> TASKS
- a) State whether each statement agrees with the gulp post, answering yes or no and quoting the deciding words of the post. (i) The babel step uses the '@babel/env' preset. (ii) The current code writes the files to lib/modules/module1/public/js/ as intended. (iii) The default export runs the task with gulp.series.
- b) Write the next part of the gulp post, starting after its final question.

> GIVEN PASSAGE
__________
I have a simple task in gulp that is supposed to transpile js:
function js() {
return gulp.src('lib/modules/*/source/js/*.js')
.pipe(babel({
presets: ['@babel/env']
}))
.pipe(gulp.dest((fileVinyl) => {
return fileVinyl.path.replace('/source/', '/public/').replace(/[^\/]*js$/, '')
}))
}
exports.default = gulp.parallel(js)
And I have a file structure like this:
lib
- modules
- module1
- source
- js
- file.js
- module2
- source
- js
- file.js
- moduleN (...)
Now, I want it to create files like this:
lib
- modules
- module1
- public
- js
- file.js
- source (...)
- module2
- public
- js
- file.js
- source (...)
- moduleN (...)
Of course, the code above doesn't work, it outputs files to folders like lib/modules/module1/public/js/module1/source/js/. Is there any method to force gulp to output the file to a specified path instead for it treating it like a base path for appending its own ideas?
__________
> DATA SEGMENT
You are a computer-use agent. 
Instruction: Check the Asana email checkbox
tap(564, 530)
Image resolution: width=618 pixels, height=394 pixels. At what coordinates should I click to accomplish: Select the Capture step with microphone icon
__________
> ANSWERS TO THE EXERCISE
- a)
(i) Yes: "presets: ['@babel/env']"
(ii) No: "it outputs files to folders like lib/modules/module1/public/js/module1/source/js/"
(iii) No: "exports.default = gulp.parallel(js)"

- b)
The issue I had here was the wrong base for the file. But as I needed to change it dynamically, I couldn't just set it up in src options. Fortunately, I could change it easily in dest function, where I have the path available:
.pipe(gulp.dest((fileVinyl) => {
//changing the base so that it will include the whole path to the file,
//excluding the filename
fileVinyl.base = fileVinyl.path.replace(/[^\/]*js$/, '')
//outputing the file to a /public/ folder instead of /source/,
//keeping the structure
return path.relative(process.cwd(), fileVinyl.path.replace('/source/', '/public/').replace(/[^\/]*js$/, ''))
}))